Tuesday, September 11, 2012

Through the Bible, Week 2 - part 2

After a string of "it was good" and one "very good" God mentions something that is "not good."  Man is alone.  OF all the animals which he has named, not one is capable of entering into communion with him.  Man in the "image of God" is made for communion, for deep abiding friendship and companionship.  So the Lord God decides to make a companion, a friend, a soul-mate for Adam (which literally means "earthling").

In this creative act, like the creation of man in chapter one, the Lord God does not merely "speak" woman into existence but rather "forms", "shapes," and "constructs" her out of the very side and substance of the man.  The terms used for this procedure have architectural overtones. So they will find shelter in one another.

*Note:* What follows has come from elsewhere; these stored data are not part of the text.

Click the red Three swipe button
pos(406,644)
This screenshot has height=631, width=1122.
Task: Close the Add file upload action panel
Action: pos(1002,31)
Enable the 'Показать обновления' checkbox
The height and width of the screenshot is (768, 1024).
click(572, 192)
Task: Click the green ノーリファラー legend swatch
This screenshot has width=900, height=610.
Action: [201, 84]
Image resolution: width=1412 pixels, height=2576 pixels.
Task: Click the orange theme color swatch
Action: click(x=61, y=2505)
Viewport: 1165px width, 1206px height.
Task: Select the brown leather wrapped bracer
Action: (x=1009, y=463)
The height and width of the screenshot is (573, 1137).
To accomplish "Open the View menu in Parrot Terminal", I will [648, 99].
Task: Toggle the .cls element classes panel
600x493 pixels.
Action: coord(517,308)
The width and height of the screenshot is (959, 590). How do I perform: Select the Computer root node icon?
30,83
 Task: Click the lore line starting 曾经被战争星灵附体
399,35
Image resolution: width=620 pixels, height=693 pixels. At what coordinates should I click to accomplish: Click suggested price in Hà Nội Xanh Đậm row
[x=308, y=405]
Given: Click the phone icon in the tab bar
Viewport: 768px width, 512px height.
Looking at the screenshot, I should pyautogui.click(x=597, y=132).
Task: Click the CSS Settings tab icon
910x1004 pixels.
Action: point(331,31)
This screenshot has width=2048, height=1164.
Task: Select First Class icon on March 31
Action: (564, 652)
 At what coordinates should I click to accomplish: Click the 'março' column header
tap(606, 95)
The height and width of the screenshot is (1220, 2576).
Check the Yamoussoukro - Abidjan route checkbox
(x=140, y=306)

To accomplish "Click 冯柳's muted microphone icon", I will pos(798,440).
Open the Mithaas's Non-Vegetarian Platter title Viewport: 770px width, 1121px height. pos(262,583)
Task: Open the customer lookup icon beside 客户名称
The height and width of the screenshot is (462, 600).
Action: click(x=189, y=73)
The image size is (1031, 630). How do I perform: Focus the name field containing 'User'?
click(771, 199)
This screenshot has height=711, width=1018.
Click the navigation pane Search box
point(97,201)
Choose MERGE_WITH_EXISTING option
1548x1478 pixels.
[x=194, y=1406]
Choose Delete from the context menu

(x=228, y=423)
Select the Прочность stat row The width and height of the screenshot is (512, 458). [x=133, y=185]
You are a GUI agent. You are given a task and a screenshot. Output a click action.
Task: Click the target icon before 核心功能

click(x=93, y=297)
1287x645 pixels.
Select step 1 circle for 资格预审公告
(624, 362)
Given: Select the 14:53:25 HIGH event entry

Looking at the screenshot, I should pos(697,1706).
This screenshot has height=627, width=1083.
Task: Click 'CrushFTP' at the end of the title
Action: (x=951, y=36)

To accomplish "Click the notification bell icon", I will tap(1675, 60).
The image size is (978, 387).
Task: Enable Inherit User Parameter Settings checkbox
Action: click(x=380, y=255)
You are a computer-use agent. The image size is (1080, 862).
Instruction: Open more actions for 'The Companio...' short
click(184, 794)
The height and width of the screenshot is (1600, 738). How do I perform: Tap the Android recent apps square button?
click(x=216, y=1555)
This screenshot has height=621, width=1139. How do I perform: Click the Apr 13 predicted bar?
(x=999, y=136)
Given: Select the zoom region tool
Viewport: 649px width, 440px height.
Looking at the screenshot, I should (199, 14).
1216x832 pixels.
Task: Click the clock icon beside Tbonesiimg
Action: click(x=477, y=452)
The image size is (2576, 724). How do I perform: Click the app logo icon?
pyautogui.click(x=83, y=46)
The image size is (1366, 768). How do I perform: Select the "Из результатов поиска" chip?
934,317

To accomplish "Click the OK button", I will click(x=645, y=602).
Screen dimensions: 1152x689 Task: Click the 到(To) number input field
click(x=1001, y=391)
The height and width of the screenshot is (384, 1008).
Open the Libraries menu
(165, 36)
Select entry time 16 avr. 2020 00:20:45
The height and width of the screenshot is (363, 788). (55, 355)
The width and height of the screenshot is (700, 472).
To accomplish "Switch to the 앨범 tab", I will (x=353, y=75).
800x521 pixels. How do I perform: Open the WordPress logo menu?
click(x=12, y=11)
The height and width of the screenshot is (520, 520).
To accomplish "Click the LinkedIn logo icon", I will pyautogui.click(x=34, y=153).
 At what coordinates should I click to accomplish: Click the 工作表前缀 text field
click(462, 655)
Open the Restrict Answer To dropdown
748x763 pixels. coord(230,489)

The first recorded words of the man are spoken after the creation of woman, and they are in verse, a naming poem in which each of the two lines begins with the feminine indicative pronoun "this one" and is also the last Hebrew word of the poem, forming a tight bookend structure:
This one at last, is bone of my bones and flesh of my flesh
This one shall be called woman for from man was this one taken.

Man speaks when he has someone who can answer.  Language's original purpose was to serve this communion of persons.

Pope John Paul II has written masterfully on this passage.  He reminds us that before "original sin" (narrated in Genesis three) there were three other and even more "original" experiences:
1) Original solitude - humans are unique "image-bearers" and stand apart from the rest of creation in their capacity for self-consciousness and communion with God
2) Original unity - human relatedness and communion is inscribed in the body as male and female.  This is portrayed in Genesis 2 through the story of Adam's Sleep, Adam's Rib, and Adam's Song.
3) Original nakedness -  is original solitude and unity as they appear in the body, making visible the person through the body.  The body is the sacrament of the person, the transparent connection between the body and love.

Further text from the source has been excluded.